━━ Passage given ━━

# I'm tired of people calling Bargnani a bust...



## Chris Bosh #4 (Feb 18, 2005)

Please tell me in what way is he a bust? All I ever hear these reporters say is that he is a bust, and that he is the next Radmonovic, or the next Nikoloz Tskitishvili. One thing these two don't have on Bargnani was that he wasn't an unknown product. The Raptors, and Colangelo where both scouting this kid since he was 16 years of age. A BIG THING was that Bargnani was a MVP type player on a championship team in the Euroleague, but all I ever hear is how this kid is too raw for the NBA game, but thing is that he is playing grown men, and harder competition than he would face at the college level.

Radmanovic, and Nikoloz Tskitishvili where both drafted on potential, and hardly played while Bargnani was a vital piece to his team, and became the first option in the playoffs where they want the championship. Bargnani is also no stiff he actually pulled off cross overs in the summer league, and on defense Vs the Celtics he guarded Rondo one play, and kept up with him. The kid has a rock of a lower body, and posses good lower body power. But being more athletic, having a strong lower body, and being a first option on a championship team doesn't mean anything, but he can shoot lights out so he is the next European bust. You may not like the kid, but he is talented, and his talent level could make him an all star one year. There is also this misconseption that Bargnani is 'small'... since when does measuring in at 7-0 without shoes(putting him over 7-1 IN SHOES), and 250 pounds at draft measurement mean small? Also anyone who watched this kid play knows that he has an awesome first step, and has the ability to blow by his opponent. 2 years ago the Raptors invited Benneton to Toronto for a game, and 2 years a SKINNY Bargnani at the time held his own against the Raptors PF's, he even beat Chris Bosh off the dribble many times. At that time the world knew about Andrea Bargnani, but even at that young age, Bargnani was good for someone his age against a NBA team. Sure his rebounding isn't the best, but he is still a decent rebounder, and once he fills out his 7-0 frame he is going to become a good rebounder.

For those doubting Bargnani here watch this please .Pull up at 1:06 for a cross fake by him, and pull at up 1:14 for Bargnani going coast to coast and crossing up a guard. I could have posted some euroleague stuff that would make you go damn, but some haters would say lets see him do it against north americans.

http://www.youtube.com/watch?v=u15IORiDlz8

He is extremely mobile, and incredibly smooth for someone his size. This kid is not bust he is a future all star players with his size, mobility, handles, and shooting touch don't come along very often.

━━━
━━ Supplied information ━━

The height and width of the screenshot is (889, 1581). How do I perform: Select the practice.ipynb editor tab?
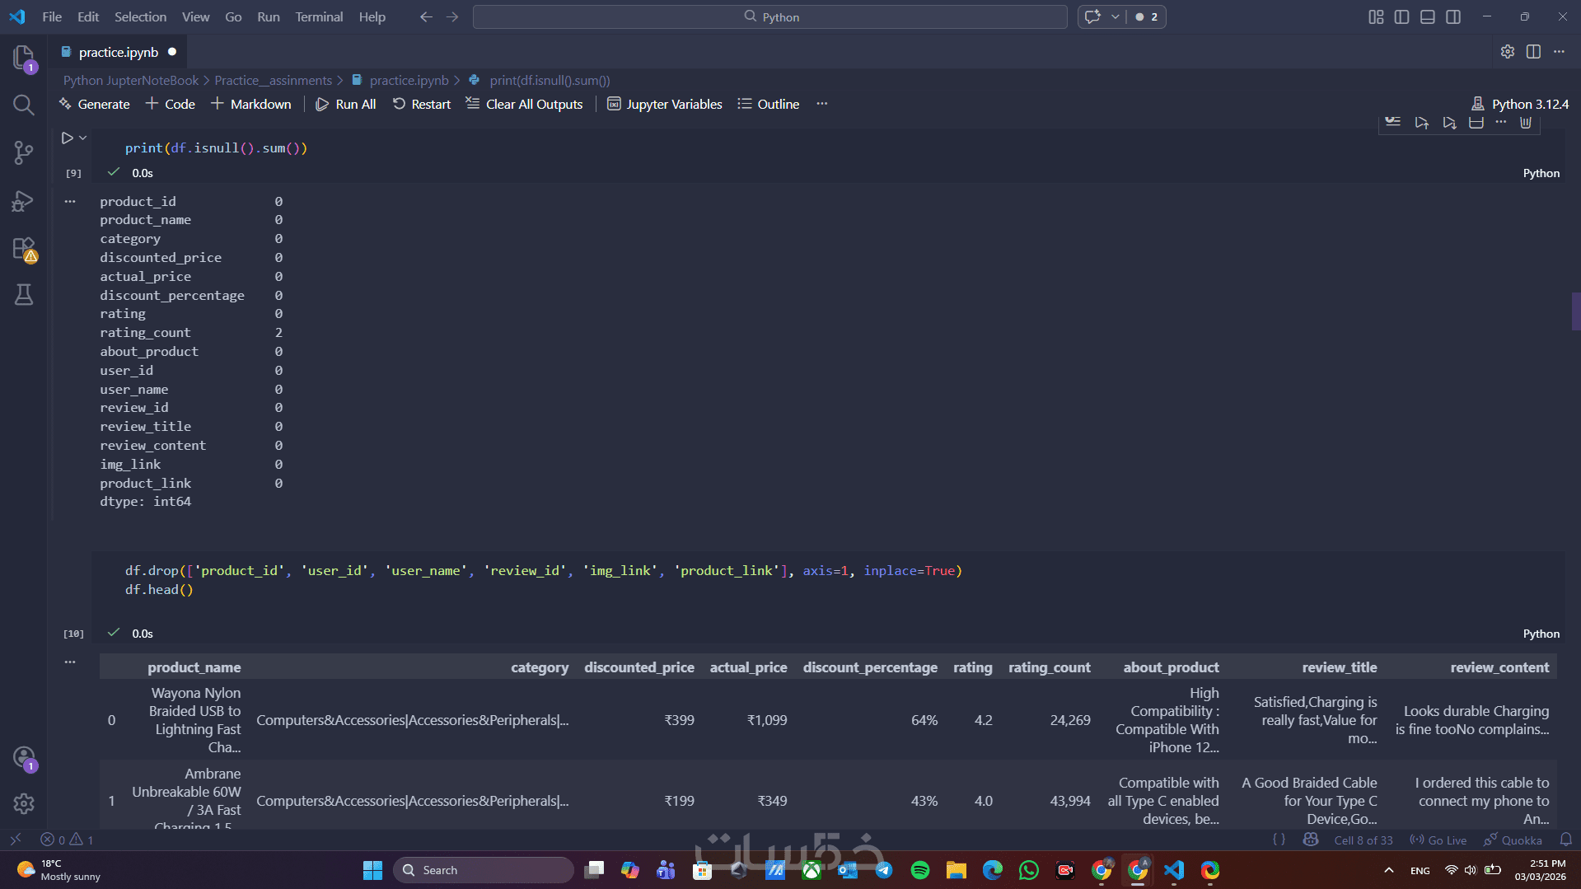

━━━

**Things to do:**
a: In the Bargnani forum post, reproduce the passage from "He is extremely" to "along very often." word for word.
b: According to the Bargnani forum post, what did Bargnani weigh at draft measurement?

**Solutions in order:**
a:
He is extremely mobile, and incredibly smooth for someone his size. This kid is not bust he is a future all star players with his size, mobility, handles, and shooting touch don't come along very often.

b: 250 pounds.